Transcribe exactly, please, the lines from the one containing "reguera.catherine@gmail.com (184, 2432)" through the end of the records below, and leave out the pictures.

+++ Data +++

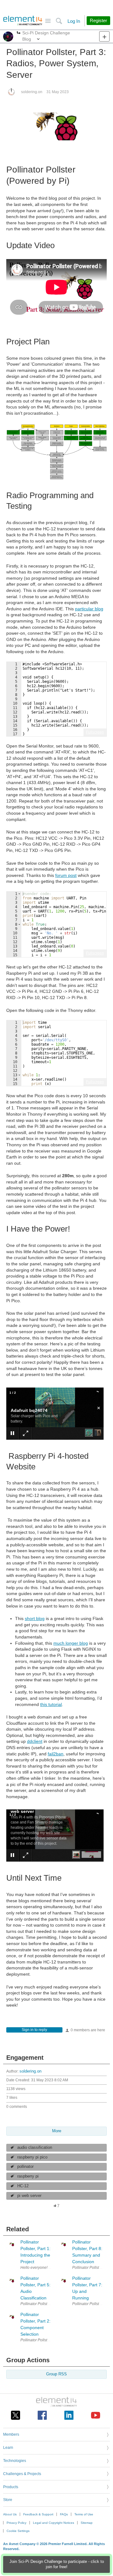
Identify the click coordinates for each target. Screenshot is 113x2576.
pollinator (25, 2166)
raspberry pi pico (32, 2157)
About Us (10, 2514)
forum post (66, 875)
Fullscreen (95, 732)
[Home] (22, 21)
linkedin (68, 2415)
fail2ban (55, 1753)
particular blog (89, 608)
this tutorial (51, 1704)
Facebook (42, 2415)
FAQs (64, 2514)
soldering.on (31, 92)
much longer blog (70, 1643)
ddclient (34, 1741)
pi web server (29, 2195)
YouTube (95, 2415)
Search (58, 21)
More (18, 33)
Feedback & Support (38, 2514)
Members (11, 2434)
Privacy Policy (16, 2522)
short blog (35, 1618)
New (104, 36)
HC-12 (23, 2186)
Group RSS (56, 2374)
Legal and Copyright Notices (53, 2522)
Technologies (14, 2461)
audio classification (34, 2147)
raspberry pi (28, 2176)
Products (10, 2487)
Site (47, 21)
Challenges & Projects (22, 2474)
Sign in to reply (34, 2030)
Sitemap (87, 2522)
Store (7, 2500)
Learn (8, 2447)
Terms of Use (83, 2514)
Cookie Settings (18, 2531)
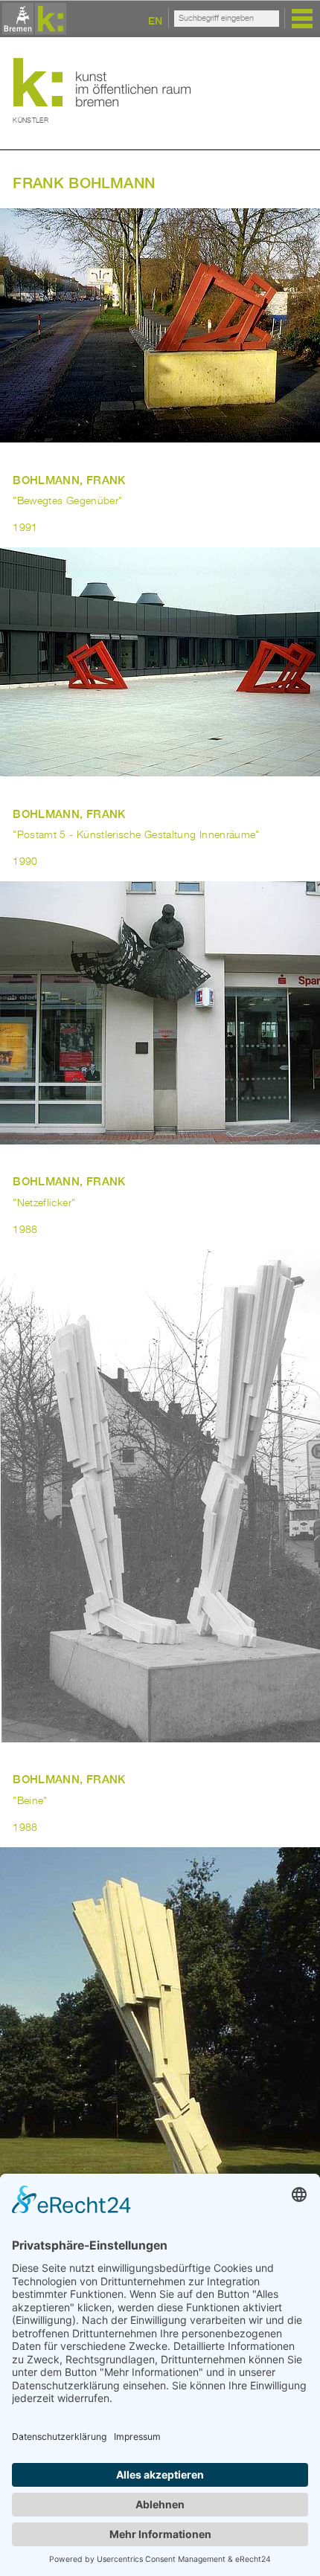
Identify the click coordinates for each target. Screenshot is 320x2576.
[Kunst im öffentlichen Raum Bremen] (32, 20)
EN (155, 20)
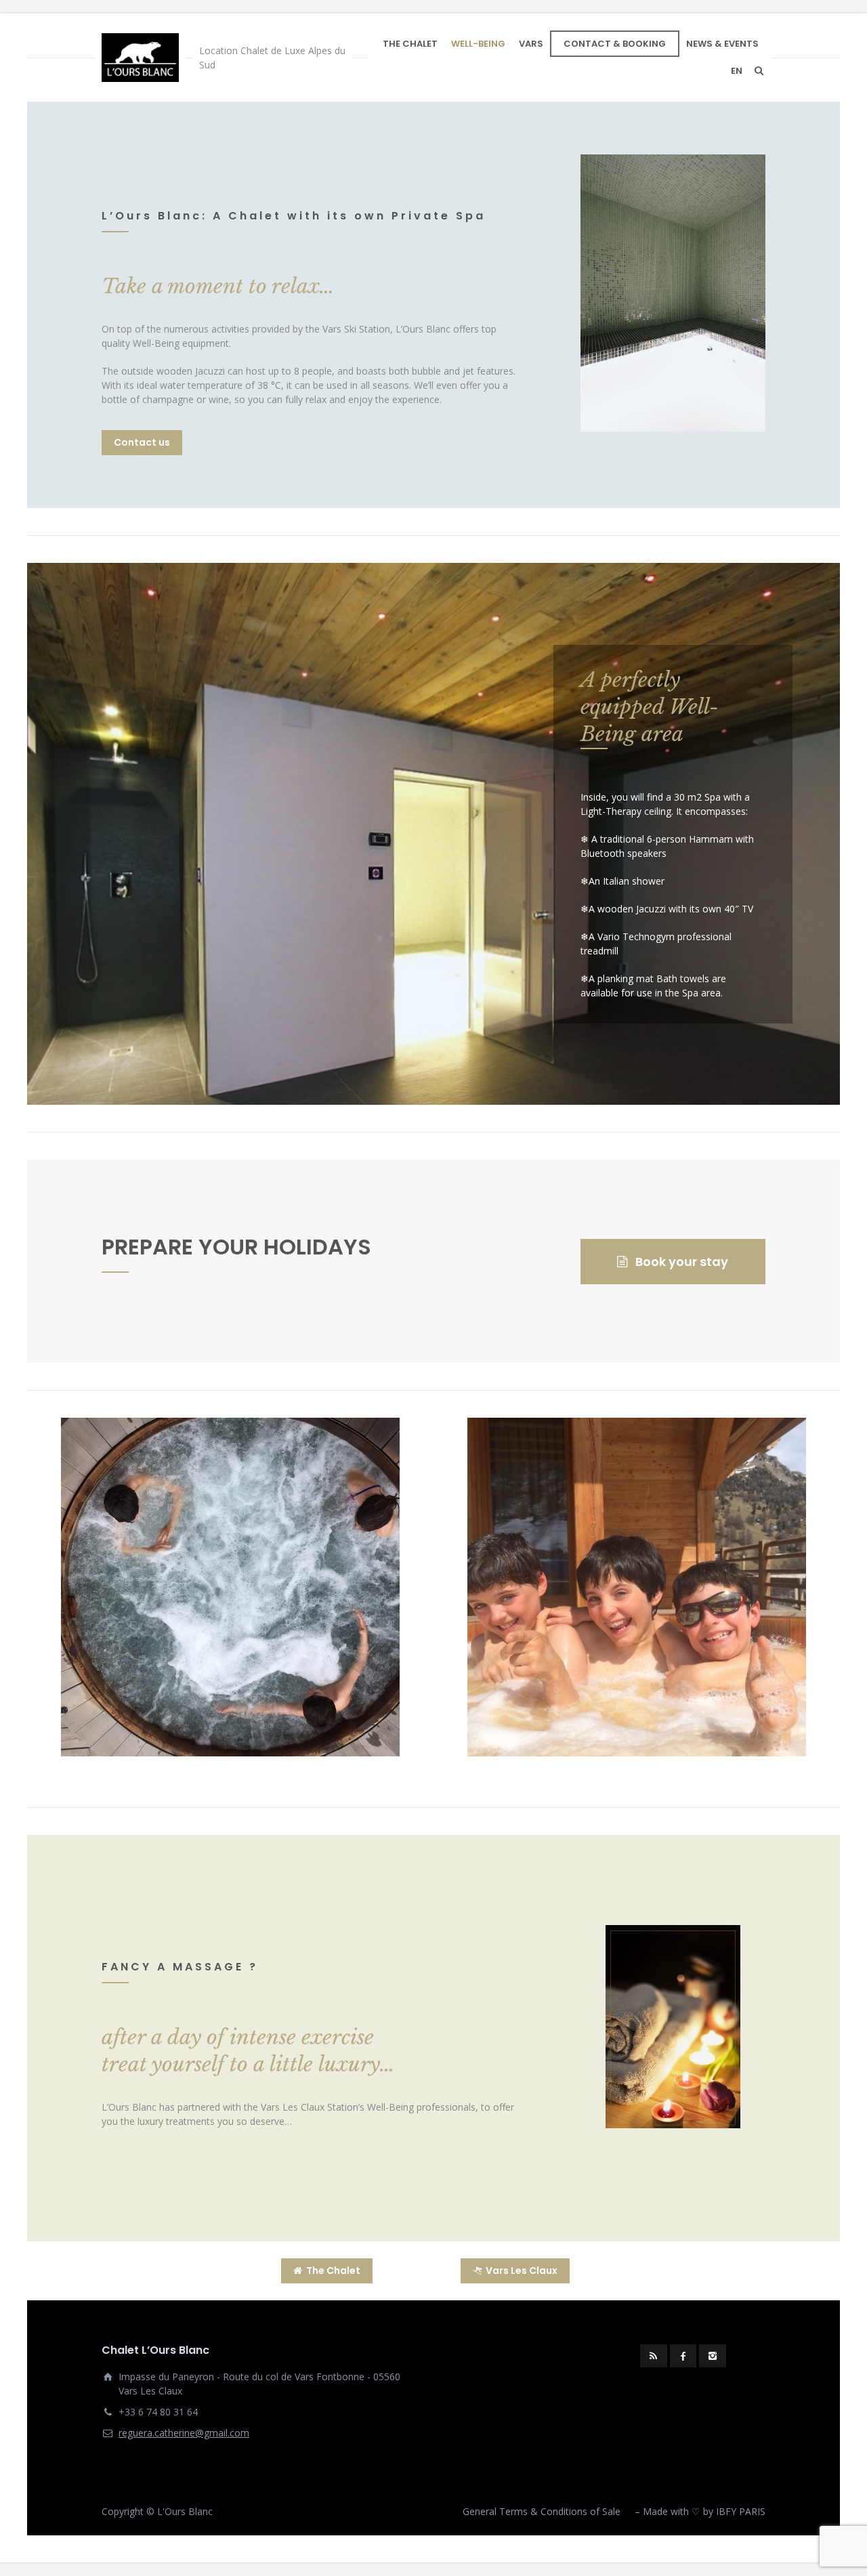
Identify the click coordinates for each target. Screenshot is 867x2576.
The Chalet (333, 2270)
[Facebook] (683, 2355)
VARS (531, 43)
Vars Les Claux (521, 2270)
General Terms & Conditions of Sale (541, 2511)
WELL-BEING (478, 43)
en (736, 70)
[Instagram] (712, 2355)
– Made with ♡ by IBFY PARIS (700, 2511)
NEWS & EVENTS (722, 43)
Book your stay (681, 1261)
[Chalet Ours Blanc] (140, 57)
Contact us (142, 442)
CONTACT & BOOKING (615, 43)
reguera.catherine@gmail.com (184, 2432)
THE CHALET (410, 43)
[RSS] (653, 2355)
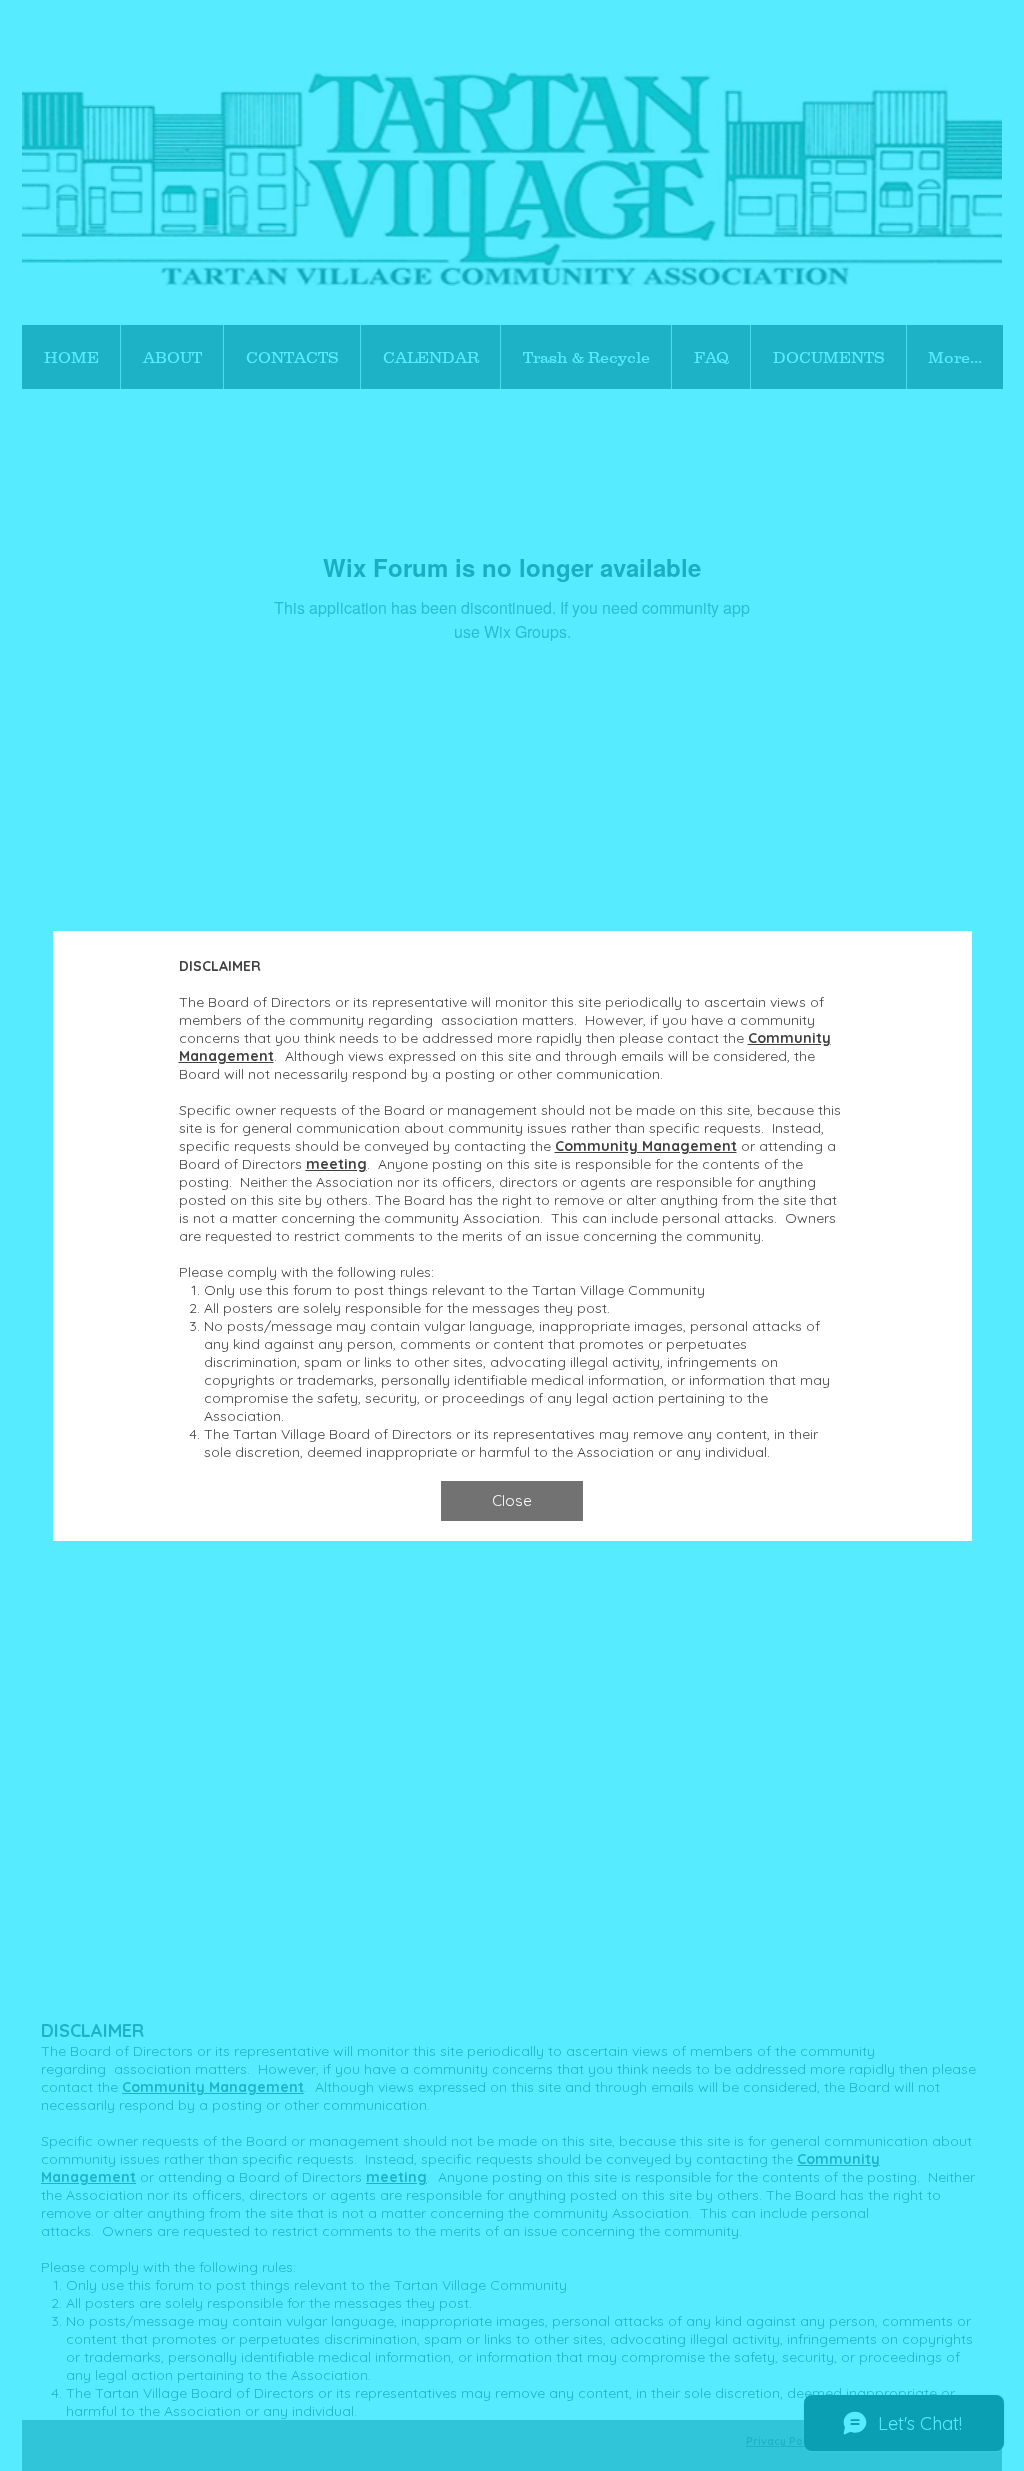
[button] (512, 1501)
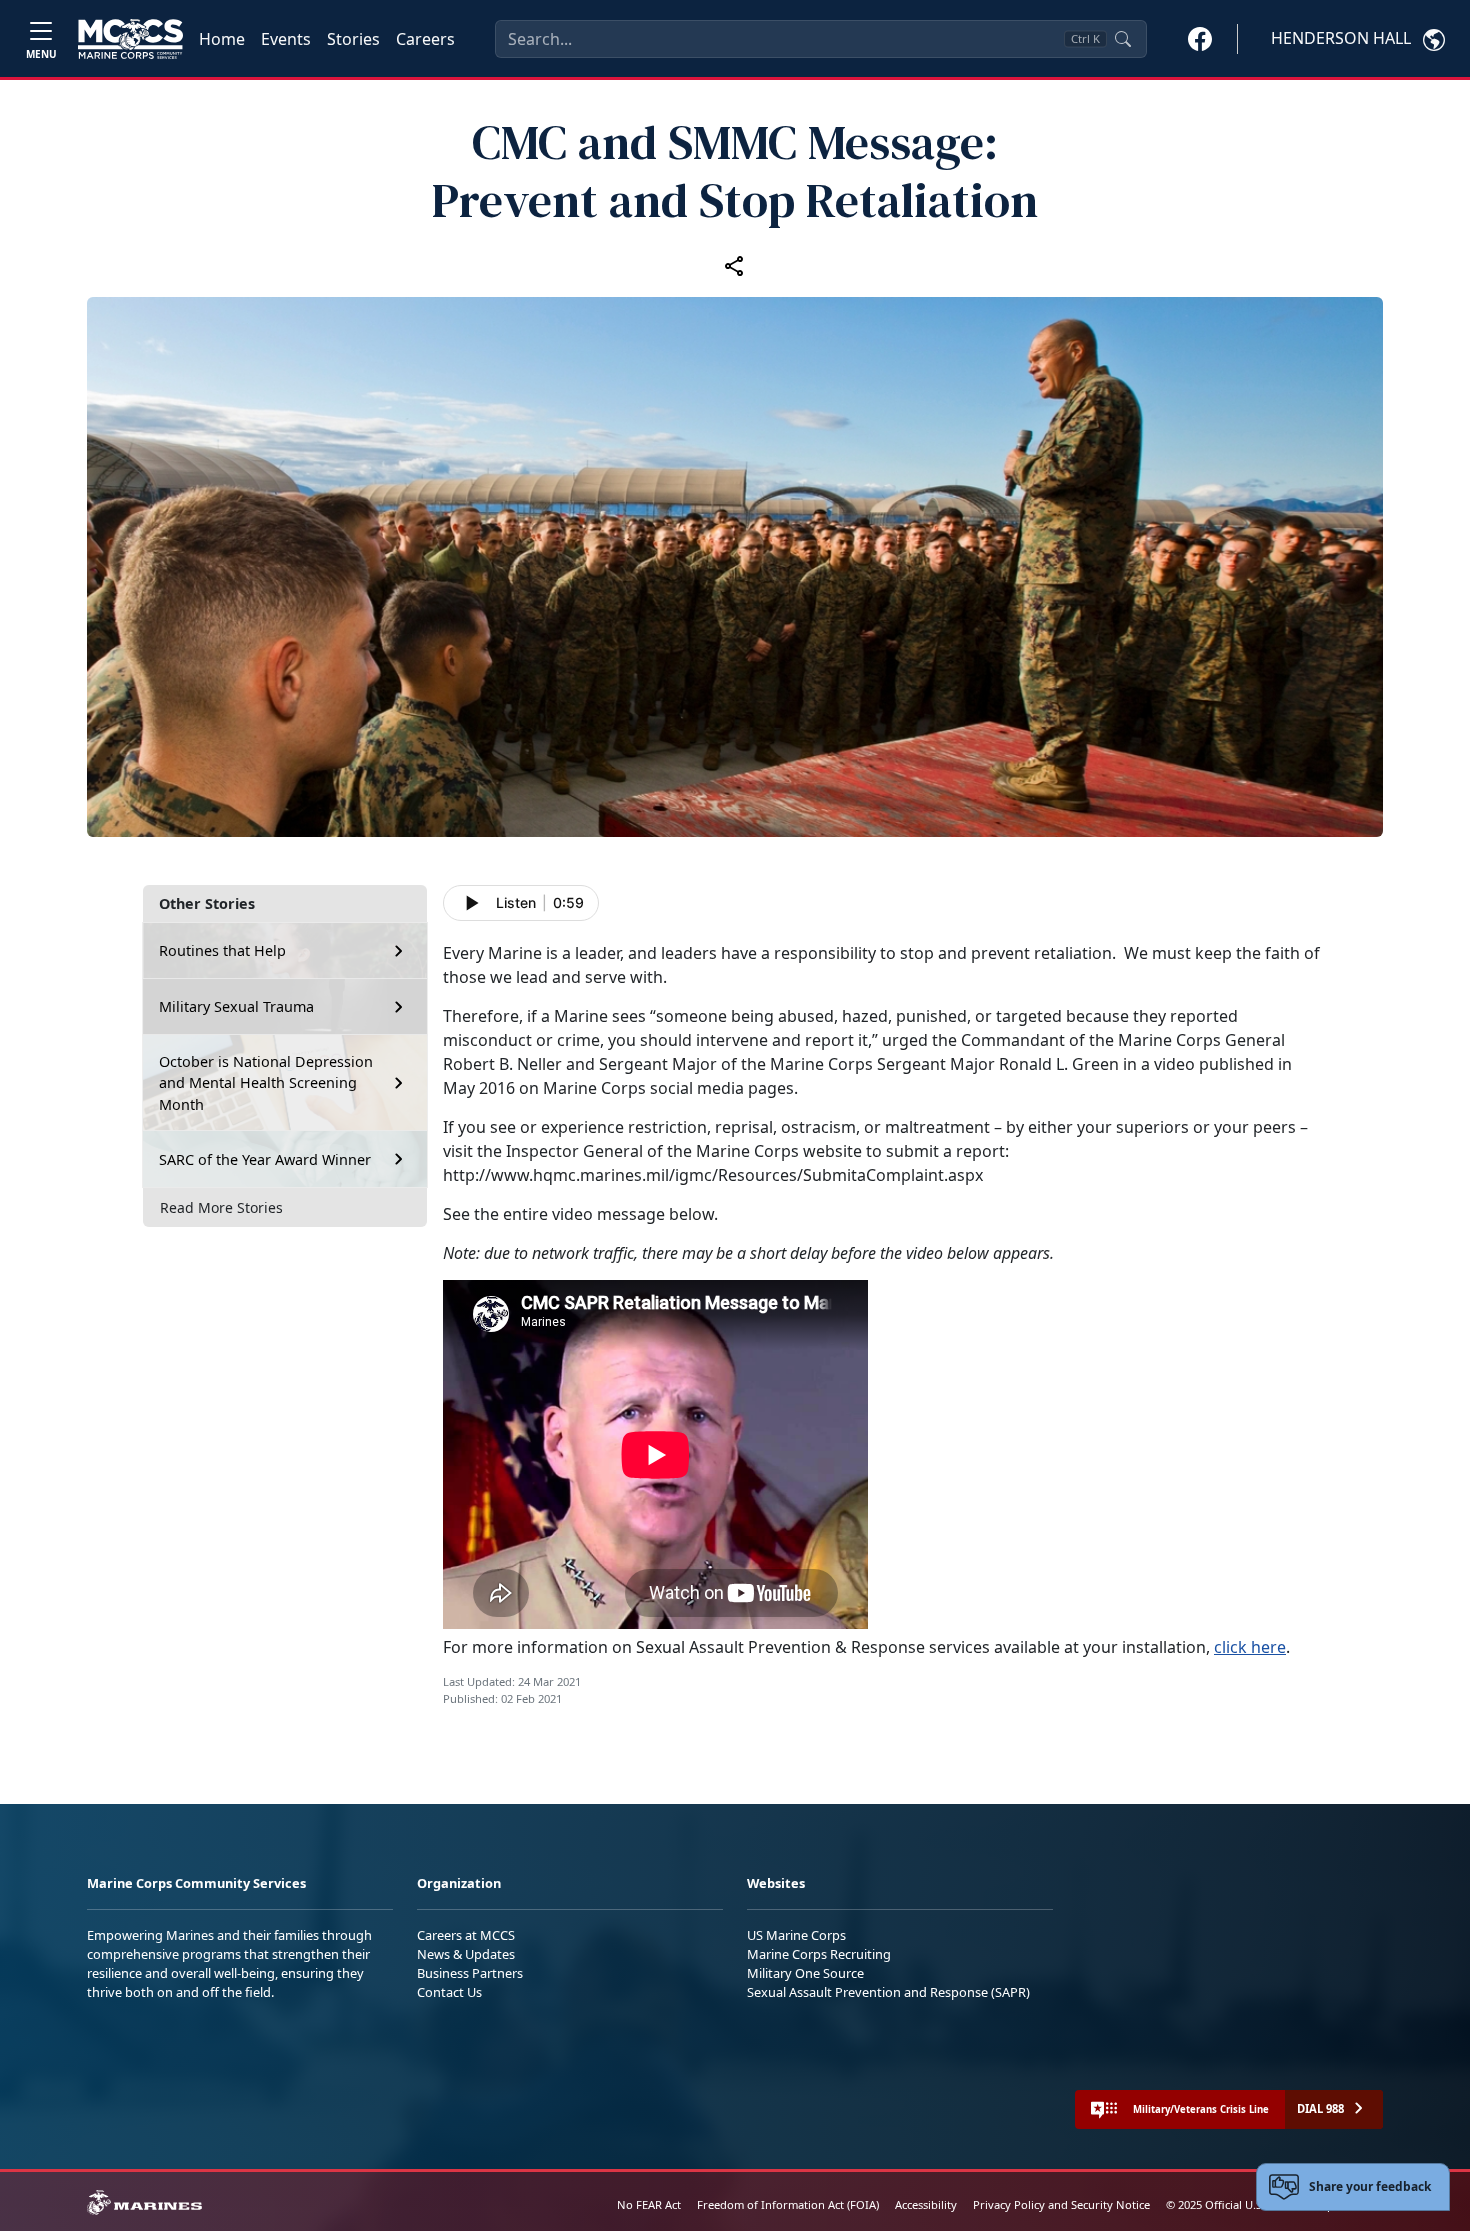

+++

### [Response to this exercise]
reguera.catherine@gmail.com (184, 2432)
THE CHALET (410, 43)
[RSS] (653, 2355)
[button] (512, 1501)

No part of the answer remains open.